Improving text-conditioned latent diffusion for cancer pathology

TL;DR

This paper enhances latent diffusion models for cancer pathology image synthesis by addressing current limitations, achieving better image quality and reduced computational costs compared to previous methods.

Contribution

It identifies pitfalls in existing models, corrects critical errors, and proposes improvements that outperform state-of-the-art in FID score and GPU memory efficiency.

Findings

Achieved an FID score of 21.11, surpassing previous models by 1.2.

Reduced train-time GPU memory usage by 7%.

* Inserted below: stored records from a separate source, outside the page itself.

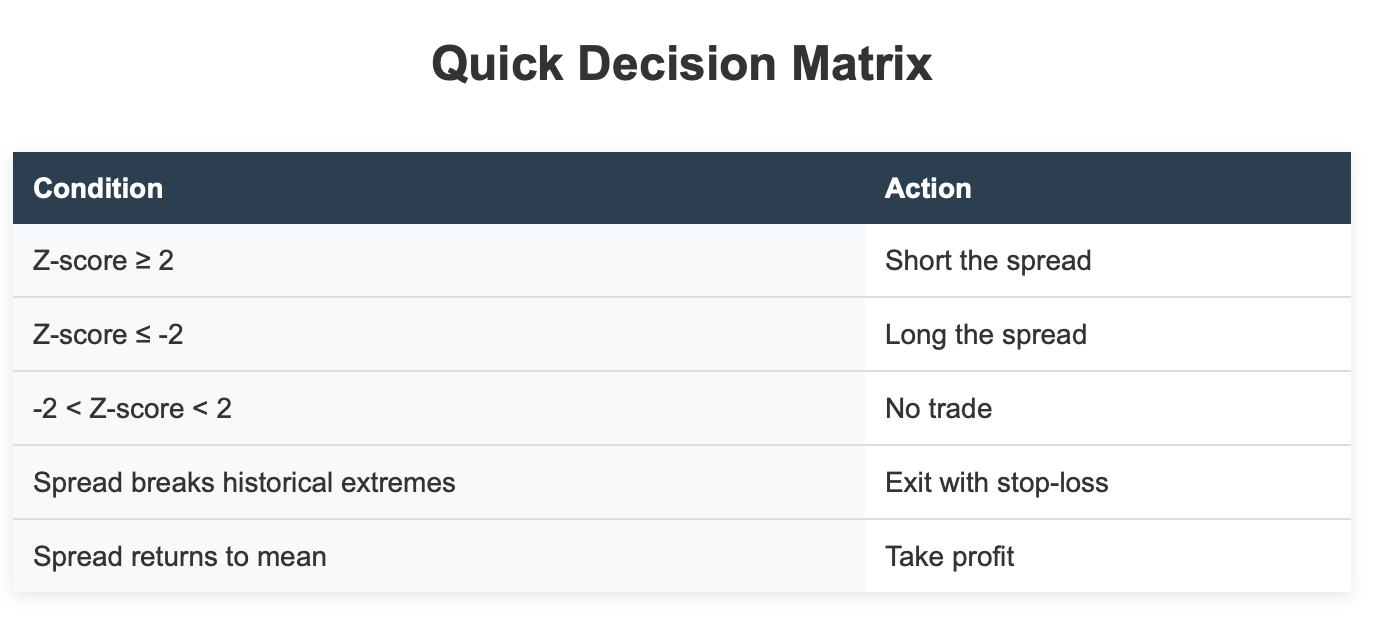Click the Short the spread action cell
This screenshot has width=1375, height=619.
point(1108,261)
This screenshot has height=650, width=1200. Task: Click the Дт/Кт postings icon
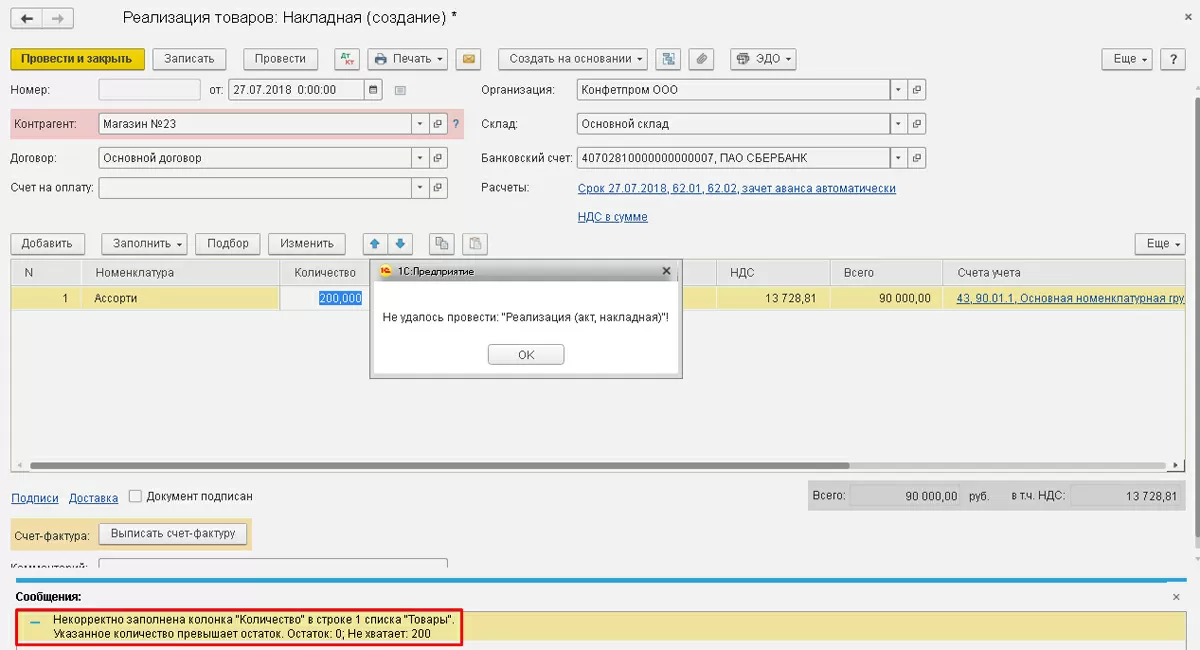click(x=347, y=59)
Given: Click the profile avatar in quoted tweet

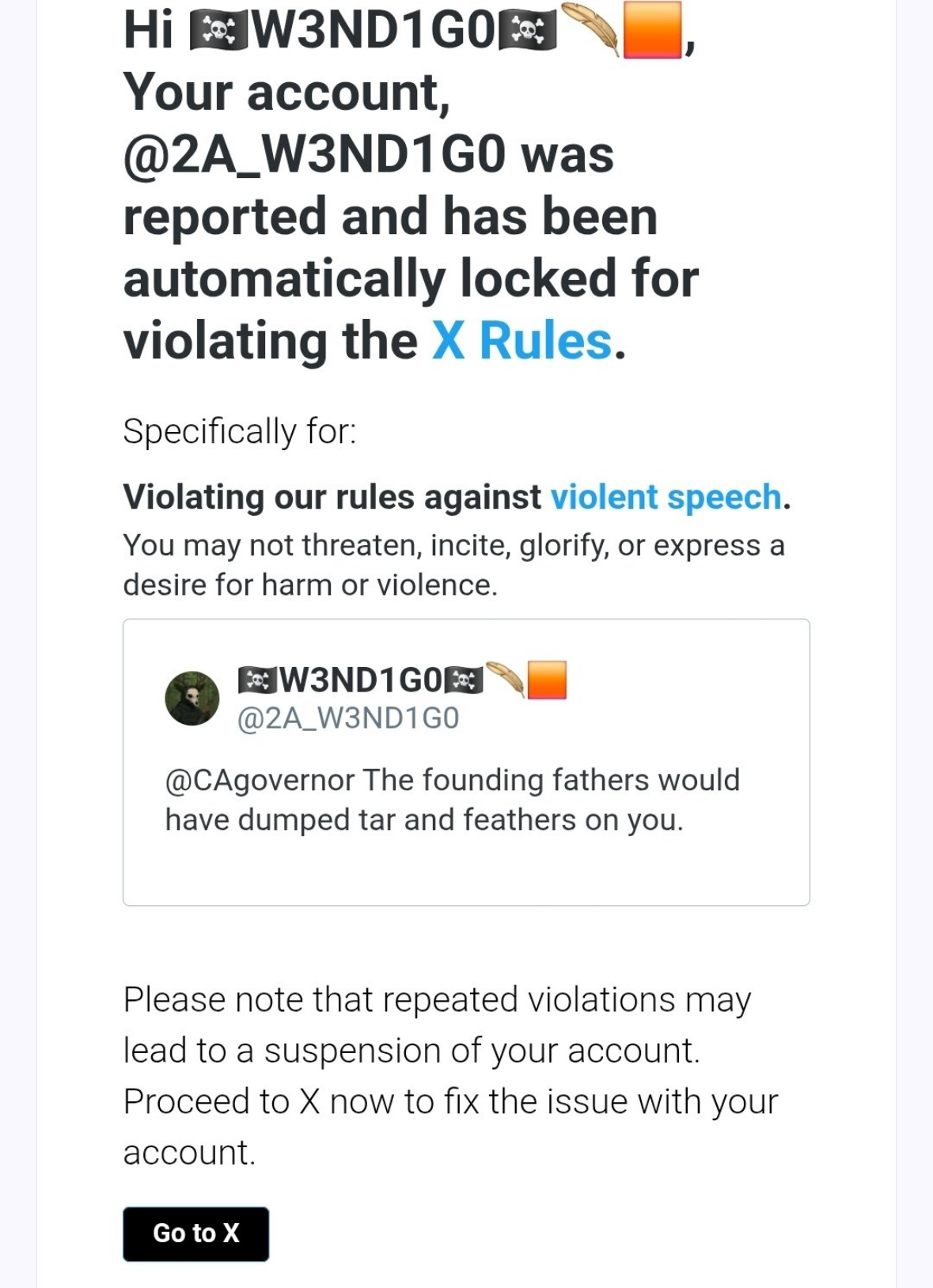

Improved realism and efficiency in histopathology image generation.

Abstract

The development of generative models in the past decade has allowed for hyperrealistic data synthesis. While potentially beneficial, this synthetic data generation process has been relatively underexplored in cancer histopathology. One algorithm for synthesising a realistic image is diffusion; it iteratively converts an image to noise and learns the recovery process from this noise [Wang and Vastola, 2023]. While effective, it is highly computationally expensive for high-resolution images, rendering it infeasible for histopathology. The development of Variational Autoencoders (VAEs) has allowed us to learn the representation of complex high-resolution images in a latent space. A vital by-product of this is the ability to compress high-resolution images to space and recover them lossless. The marriage of diffusion and VAEs allows us to carry out diffusion in the latent space of an autoencoder, enabling us to leverage the realistic generative capabilities of diffusion while maintaining reasonable computational requirements. Rombach et al. [2021b] and Yellapragada et al. [2023] build foundational models for this task, paving the way to generate realistic histopathology images. In this paper, we discuss the pitfalls of current methods, namely [Yellapragada et al., 2023] and resolve critical errors while proposing improvements along the way. Our methods achieve an FID score of 21.11, beating its SOTA counterparts in [Yellapragada et al., 2023] by 1.2 FID, while presenting a train-time GPU memory usage reduction of 7%.